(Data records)
----------------

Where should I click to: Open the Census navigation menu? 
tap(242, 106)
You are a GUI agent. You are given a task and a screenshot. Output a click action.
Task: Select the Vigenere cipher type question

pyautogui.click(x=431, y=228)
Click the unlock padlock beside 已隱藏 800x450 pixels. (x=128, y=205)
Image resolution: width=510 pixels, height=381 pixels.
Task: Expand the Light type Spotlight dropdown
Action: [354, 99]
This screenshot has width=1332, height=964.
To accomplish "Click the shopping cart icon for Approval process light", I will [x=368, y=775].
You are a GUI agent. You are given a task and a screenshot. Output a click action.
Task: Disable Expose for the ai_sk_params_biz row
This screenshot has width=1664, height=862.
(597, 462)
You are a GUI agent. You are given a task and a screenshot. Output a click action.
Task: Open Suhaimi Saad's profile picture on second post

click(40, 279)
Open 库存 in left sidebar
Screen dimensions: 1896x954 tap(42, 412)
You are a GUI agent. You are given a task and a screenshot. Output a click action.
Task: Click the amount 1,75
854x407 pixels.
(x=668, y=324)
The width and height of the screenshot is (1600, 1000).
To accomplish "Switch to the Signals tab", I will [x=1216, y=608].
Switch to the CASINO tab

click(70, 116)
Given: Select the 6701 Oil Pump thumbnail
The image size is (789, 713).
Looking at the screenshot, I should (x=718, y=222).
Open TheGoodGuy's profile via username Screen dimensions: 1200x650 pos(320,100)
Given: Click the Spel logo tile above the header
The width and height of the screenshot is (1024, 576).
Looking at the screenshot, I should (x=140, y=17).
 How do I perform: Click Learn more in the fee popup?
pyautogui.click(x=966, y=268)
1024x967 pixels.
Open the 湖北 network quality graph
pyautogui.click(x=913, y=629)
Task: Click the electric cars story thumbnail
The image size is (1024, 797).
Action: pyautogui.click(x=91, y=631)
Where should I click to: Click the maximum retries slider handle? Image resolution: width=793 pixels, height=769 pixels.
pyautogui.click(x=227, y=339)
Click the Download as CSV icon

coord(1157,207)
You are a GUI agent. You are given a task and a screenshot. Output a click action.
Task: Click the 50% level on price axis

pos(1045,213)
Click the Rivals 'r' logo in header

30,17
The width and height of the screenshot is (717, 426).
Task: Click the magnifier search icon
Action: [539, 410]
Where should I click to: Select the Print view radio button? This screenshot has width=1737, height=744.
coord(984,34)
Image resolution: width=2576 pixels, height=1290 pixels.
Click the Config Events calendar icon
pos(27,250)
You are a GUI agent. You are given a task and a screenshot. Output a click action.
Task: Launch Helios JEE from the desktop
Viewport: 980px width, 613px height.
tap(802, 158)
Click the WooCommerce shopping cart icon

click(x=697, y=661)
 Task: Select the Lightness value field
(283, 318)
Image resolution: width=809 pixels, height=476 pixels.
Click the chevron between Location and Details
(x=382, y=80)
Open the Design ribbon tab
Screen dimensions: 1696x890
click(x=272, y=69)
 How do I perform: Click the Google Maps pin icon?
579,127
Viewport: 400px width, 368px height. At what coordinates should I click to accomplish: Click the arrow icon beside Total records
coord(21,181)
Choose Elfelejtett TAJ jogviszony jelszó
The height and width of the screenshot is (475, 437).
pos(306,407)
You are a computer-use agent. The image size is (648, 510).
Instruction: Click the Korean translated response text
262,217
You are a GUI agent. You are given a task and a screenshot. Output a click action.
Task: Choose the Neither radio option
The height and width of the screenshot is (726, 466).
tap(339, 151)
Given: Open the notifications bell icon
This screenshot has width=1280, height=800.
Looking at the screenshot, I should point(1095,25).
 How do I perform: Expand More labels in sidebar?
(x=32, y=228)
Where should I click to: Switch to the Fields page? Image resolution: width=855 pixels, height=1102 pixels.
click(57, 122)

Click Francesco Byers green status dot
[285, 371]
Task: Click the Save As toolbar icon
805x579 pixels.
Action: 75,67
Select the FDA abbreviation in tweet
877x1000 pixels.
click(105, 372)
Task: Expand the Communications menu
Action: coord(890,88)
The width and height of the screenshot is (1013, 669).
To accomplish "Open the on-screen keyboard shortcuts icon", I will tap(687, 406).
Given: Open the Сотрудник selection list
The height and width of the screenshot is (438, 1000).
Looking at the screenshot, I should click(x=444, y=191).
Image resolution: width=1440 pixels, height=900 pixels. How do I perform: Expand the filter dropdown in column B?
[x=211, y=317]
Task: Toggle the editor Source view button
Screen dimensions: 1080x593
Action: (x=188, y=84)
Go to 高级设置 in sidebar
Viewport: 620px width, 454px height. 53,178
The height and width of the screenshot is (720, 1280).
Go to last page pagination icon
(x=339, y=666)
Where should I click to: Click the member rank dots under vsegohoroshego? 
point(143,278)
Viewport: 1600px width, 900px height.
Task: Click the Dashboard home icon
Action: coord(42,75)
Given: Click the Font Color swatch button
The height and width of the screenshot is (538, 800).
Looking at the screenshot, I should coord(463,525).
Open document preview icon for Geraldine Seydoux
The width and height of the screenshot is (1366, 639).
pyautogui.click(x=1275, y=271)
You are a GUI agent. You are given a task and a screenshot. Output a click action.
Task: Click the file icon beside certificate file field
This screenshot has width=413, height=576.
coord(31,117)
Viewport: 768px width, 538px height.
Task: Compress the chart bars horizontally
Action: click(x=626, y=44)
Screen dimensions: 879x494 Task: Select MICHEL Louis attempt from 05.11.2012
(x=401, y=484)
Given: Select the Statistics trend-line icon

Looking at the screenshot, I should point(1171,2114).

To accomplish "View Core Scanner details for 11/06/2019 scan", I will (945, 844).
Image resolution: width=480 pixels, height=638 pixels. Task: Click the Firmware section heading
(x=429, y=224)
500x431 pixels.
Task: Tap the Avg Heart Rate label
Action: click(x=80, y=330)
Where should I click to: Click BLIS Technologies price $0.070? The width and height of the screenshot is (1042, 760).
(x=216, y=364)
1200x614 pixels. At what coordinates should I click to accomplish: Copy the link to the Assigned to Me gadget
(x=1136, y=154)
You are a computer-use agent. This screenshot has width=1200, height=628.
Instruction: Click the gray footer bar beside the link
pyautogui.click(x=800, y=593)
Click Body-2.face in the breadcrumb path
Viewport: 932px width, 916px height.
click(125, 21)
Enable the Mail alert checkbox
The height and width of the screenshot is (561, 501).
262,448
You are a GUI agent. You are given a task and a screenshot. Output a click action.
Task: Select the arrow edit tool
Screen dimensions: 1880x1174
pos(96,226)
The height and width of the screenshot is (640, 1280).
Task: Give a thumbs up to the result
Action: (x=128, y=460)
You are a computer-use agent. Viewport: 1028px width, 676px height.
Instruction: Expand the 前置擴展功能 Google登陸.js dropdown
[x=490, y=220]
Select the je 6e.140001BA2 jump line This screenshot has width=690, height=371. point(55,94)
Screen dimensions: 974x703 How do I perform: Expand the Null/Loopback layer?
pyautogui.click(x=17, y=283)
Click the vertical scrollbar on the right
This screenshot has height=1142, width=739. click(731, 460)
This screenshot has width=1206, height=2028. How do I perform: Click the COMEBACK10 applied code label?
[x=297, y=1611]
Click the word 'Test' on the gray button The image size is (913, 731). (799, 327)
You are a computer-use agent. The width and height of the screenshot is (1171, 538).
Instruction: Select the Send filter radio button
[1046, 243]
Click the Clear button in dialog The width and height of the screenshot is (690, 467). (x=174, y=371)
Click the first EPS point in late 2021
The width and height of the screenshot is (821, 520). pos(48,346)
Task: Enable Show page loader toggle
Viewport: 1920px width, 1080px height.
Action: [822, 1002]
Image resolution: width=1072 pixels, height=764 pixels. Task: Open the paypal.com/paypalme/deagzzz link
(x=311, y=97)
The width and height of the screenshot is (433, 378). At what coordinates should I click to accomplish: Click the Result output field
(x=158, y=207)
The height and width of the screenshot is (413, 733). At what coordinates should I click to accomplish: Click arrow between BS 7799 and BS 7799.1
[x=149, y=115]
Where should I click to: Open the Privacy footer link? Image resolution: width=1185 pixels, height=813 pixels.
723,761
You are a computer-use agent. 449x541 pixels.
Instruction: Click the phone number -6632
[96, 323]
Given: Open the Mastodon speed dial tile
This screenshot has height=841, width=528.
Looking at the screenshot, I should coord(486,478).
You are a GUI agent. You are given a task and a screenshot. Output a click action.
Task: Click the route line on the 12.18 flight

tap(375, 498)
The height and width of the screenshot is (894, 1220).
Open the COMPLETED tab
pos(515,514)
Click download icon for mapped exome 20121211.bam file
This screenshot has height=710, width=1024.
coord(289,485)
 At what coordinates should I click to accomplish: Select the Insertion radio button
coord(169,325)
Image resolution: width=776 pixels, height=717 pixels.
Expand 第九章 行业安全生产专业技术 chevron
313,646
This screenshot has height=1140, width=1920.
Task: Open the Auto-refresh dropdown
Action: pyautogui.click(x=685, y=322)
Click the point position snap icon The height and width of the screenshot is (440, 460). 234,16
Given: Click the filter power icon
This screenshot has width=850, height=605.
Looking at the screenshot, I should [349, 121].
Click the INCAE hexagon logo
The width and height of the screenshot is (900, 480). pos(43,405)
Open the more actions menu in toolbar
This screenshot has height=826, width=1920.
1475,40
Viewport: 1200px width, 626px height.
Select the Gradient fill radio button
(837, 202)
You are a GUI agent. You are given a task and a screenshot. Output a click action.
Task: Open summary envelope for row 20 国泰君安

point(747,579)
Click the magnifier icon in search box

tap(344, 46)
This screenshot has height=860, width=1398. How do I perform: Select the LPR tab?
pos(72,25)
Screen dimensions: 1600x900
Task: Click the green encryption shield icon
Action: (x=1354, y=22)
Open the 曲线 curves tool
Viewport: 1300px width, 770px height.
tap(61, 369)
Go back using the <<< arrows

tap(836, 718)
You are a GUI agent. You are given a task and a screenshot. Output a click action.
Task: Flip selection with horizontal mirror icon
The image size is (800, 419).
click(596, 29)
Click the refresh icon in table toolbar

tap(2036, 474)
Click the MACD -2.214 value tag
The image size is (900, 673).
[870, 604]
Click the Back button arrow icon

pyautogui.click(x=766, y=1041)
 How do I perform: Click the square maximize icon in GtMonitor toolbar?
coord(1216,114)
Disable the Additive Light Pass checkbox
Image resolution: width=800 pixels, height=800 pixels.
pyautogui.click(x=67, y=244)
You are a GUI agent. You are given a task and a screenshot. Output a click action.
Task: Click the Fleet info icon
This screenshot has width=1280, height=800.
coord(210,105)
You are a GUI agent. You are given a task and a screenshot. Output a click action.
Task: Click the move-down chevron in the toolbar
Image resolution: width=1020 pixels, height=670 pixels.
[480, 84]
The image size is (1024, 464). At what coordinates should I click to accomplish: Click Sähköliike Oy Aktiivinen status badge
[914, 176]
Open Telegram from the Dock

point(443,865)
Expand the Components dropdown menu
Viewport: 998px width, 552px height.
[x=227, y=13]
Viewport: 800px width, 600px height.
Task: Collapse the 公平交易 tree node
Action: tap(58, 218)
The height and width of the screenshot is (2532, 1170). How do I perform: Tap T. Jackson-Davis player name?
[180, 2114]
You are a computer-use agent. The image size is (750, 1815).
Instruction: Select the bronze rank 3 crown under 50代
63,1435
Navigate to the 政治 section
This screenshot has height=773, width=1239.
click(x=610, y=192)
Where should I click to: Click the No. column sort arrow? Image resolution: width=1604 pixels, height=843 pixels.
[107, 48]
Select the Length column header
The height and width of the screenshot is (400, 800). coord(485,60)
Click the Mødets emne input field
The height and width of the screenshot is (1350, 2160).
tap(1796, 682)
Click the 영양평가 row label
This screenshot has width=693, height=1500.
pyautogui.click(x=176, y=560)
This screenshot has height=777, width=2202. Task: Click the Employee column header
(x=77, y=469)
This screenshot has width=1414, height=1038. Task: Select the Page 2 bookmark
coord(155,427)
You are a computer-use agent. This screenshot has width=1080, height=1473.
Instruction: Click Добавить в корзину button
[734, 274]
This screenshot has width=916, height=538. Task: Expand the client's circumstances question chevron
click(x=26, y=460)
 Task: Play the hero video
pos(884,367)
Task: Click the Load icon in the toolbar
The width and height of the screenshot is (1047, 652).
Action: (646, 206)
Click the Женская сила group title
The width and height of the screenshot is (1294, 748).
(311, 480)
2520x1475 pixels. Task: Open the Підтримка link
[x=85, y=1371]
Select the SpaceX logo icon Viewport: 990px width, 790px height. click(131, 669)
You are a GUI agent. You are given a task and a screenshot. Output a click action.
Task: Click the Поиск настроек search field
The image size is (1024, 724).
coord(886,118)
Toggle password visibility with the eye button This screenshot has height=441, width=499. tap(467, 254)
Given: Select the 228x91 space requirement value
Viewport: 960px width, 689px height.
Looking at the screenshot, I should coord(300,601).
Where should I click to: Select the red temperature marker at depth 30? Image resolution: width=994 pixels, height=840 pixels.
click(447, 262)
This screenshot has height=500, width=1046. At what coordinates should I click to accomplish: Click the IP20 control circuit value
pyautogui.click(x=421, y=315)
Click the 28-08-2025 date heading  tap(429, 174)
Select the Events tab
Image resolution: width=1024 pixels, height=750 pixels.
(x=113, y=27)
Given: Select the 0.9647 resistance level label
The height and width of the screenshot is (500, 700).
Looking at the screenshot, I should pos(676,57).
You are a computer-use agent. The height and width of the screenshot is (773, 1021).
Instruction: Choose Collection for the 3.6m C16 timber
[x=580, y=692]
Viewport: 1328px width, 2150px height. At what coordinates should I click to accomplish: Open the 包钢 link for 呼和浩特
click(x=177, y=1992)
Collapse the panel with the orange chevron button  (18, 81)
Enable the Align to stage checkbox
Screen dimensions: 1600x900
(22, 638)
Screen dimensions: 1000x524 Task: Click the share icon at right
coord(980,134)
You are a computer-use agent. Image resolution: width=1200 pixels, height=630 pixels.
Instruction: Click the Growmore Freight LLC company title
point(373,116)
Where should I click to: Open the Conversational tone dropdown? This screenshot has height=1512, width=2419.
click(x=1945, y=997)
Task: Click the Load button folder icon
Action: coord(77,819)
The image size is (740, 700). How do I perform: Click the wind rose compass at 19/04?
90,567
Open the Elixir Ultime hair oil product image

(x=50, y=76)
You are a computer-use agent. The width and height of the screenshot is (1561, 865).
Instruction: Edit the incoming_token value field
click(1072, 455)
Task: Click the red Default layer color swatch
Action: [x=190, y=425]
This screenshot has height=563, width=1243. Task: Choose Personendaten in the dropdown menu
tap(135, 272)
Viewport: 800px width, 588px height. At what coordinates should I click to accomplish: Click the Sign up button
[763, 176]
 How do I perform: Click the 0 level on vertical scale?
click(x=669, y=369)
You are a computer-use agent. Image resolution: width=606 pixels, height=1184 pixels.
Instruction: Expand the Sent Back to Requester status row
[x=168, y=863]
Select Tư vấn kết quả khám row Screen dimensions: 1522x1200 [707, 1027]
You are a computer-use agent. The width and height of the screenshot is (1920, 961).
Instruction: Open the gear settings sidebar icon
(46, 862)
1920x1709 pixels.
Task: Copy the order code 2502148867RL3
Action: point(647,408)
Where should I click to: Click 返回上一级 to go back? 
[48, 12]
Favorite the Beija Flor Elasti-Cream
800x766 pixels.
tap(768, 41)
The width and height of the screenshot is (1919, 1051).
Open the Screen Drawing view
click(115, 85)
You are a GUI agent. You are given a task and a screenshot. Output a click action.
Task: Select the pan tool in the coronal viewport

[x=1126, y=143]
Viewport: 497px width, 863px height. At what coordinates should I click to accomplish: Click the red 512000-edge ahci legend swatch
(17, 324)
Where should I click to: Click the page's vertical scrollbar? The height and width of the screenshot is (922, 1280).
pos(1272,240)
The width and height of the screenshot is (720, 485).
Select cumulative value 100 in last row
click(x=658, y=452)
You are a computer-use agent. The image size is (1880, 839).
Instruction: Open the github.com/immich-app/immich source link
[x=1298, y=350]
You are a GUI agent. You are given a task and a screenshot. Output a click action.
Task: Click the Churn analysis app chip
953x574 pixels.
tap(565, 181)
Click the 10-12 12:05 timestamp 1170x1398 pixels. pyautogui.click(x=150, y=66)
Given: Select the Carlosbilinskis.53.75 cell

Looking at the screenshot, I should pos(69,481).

----------------

Your instructions.
Check every line of the entries for "selection" and report how many lines contain it, without any other words.

Exercise response.
2